Rodrigo Dall’Acqua — Não seriamente. Eu acredito que essas críticas têm caráter puramente eleitoral e demonstram que o presidente busca na campanha defender a sua candidata atacando a imprensa. Não temos visto no Brasil nenhuma atitude concreta do governo em cercear a liberdade de imprensa. As críticas do presidente, embora possam ser taxadas de deselegantes e inoportunas, não configuram atentado à liberdade de expressão.

ConJur — A imprensa pode publicar informações sigilosas sem ser responsabilizada por isso?
Rodrigo Dall’Acqua — A quebra de sigilos bancário e fiscal e interceptações telefônicas, por natureza, são sigilosas e devem permanecer na investigação, em um processo acautelado. Só que isso vaza com facilidade e quem faz essas informações saírem do processo é alguém que tem ou teve acesso a elas no curso da ação. Aí é que está o problema. O Poder Judiciário tem de coibir o vazamento dessas informações. Porém, uma vez que o jornalista recebe essas informações, por ser um profissional norteado pelo dever de informar sociedade, ele pode publicá-las.

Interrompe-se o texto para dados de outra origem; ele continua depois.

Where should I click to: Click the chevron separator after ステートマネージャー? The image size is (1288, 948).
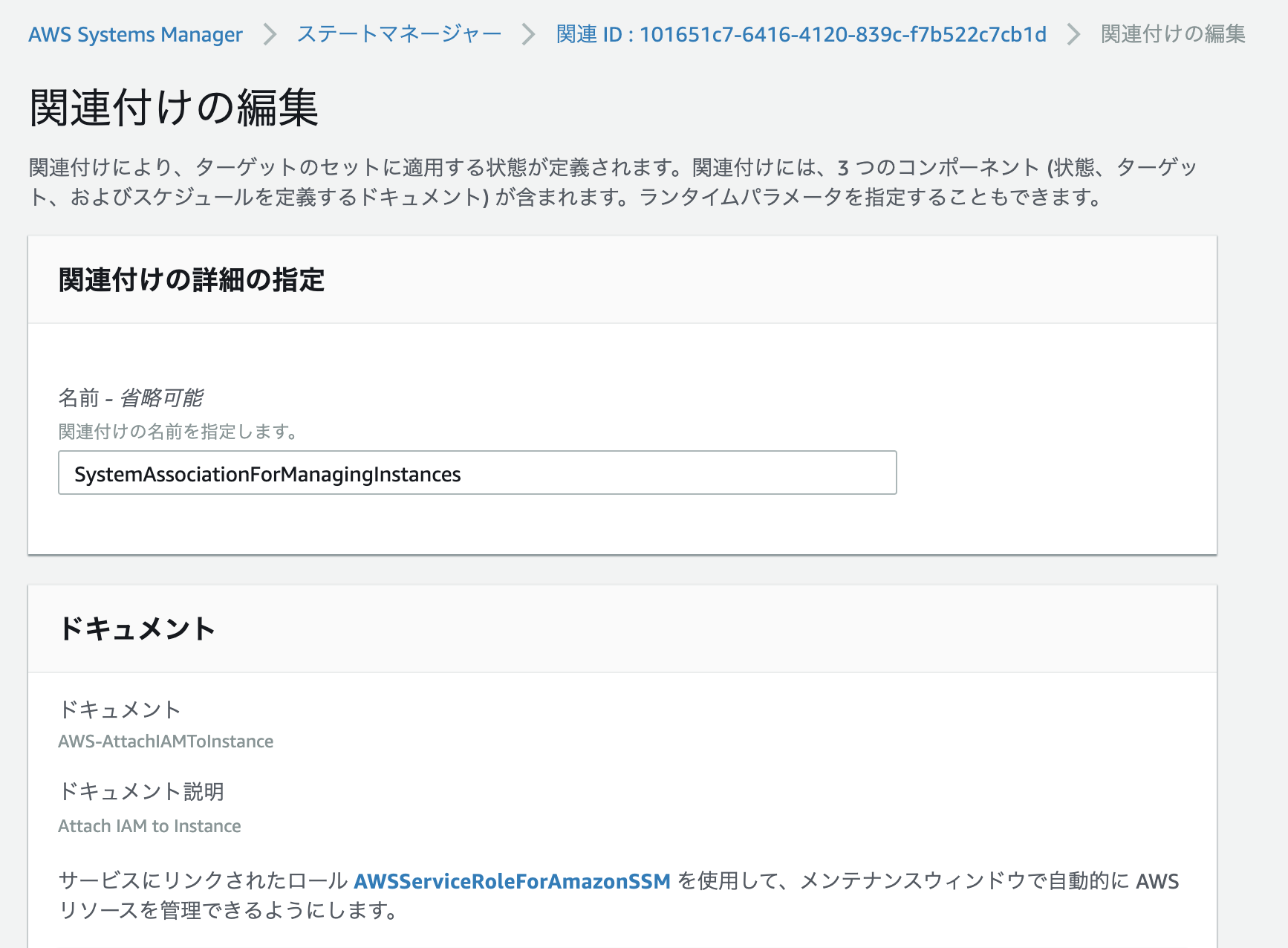[x=528, y=33]
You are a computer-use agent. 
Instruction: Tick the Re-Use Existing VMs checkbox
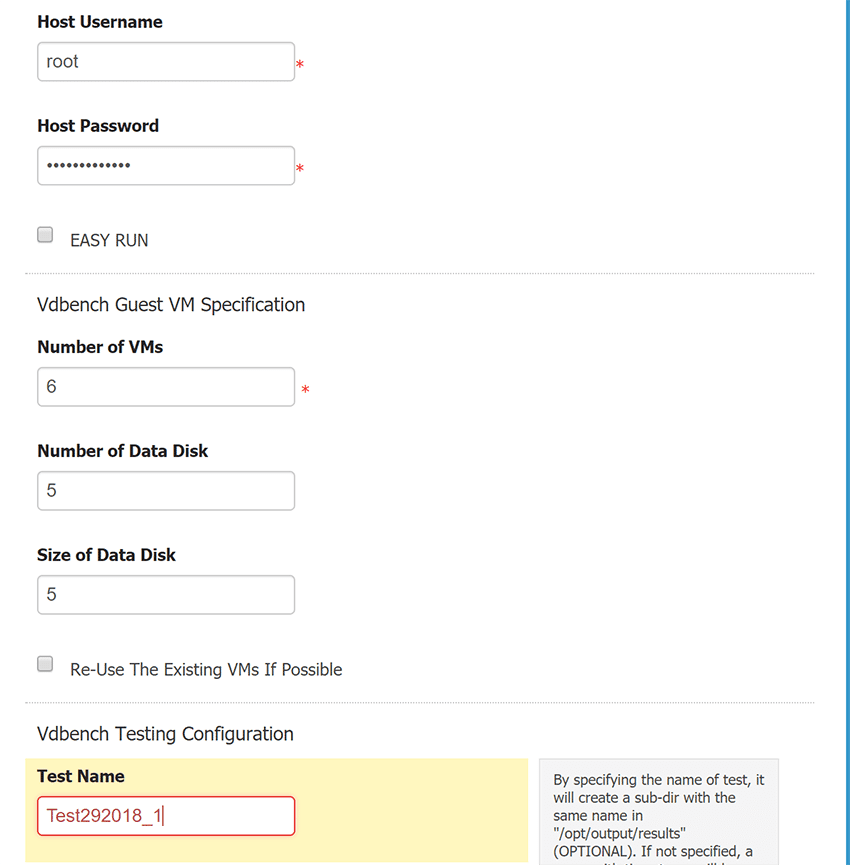pyautogui.click(x=45, y=664)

ConJur — Então ele não está submetido ao sigilo da Justiça?
Rodrigo Dall’Acqua — Não. O segredo de justiça existe para os funcionários do Judiciário e para as partes que têm contato com aquelas informações. O que pode acontecer é o Poder Judiciário querer punir ou tentar impedir que um veículo publique informações sigilosas de um processo. O que, me parece, não é o que aconteceu no caso de Tocantins, porque a medida liminar [concedida pelo desembargador Liberato Póvoa] proibia a publicação de qualquer informação relacionada aos fatos investigados. Algo muito mais amplo, que foge a essa discussão mais detida sobre uma informação sigilosa ou não.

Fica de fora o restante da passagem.